-- start of Records supplied --

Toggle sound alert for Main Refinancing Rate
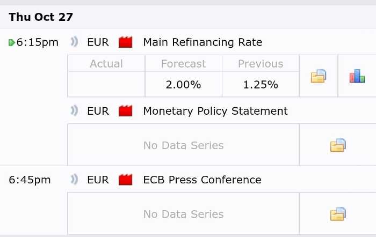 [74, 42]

-- end of Records supplied --
-- start of Records supplied --

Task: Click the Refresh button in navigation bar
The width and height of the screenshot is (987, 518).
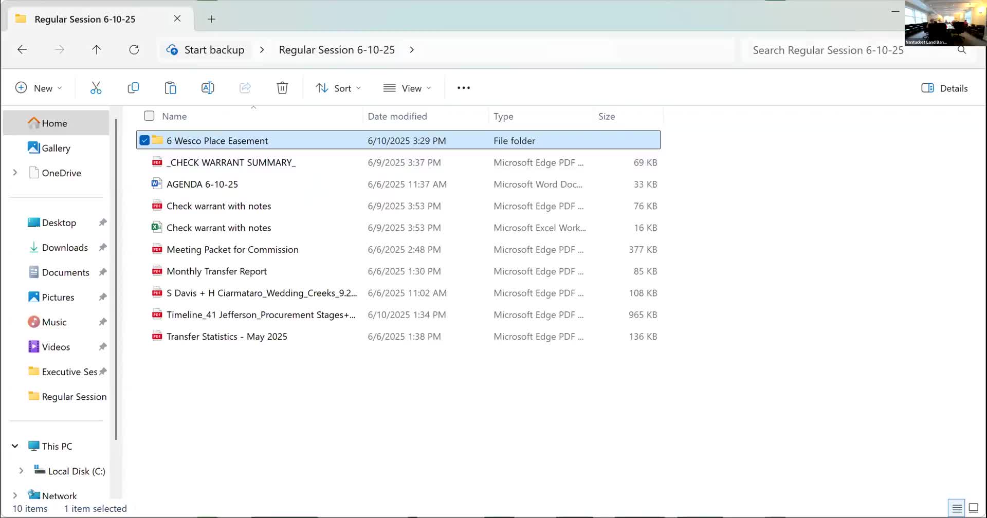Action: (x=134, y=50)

-- end of Records supplied --

*Exercise aim:* Reproduce the material verbatim, starting at the line containing "Task: Click the" and ending at the line containing "Action: (x=134, y=50)", with both of those lines included. Leave the pictures out.

*Exercise answer:*
Task: Click the Refresh button in navigation bar
The width and height of the screenshot is (987, 518).
Action: (x=134, y=50)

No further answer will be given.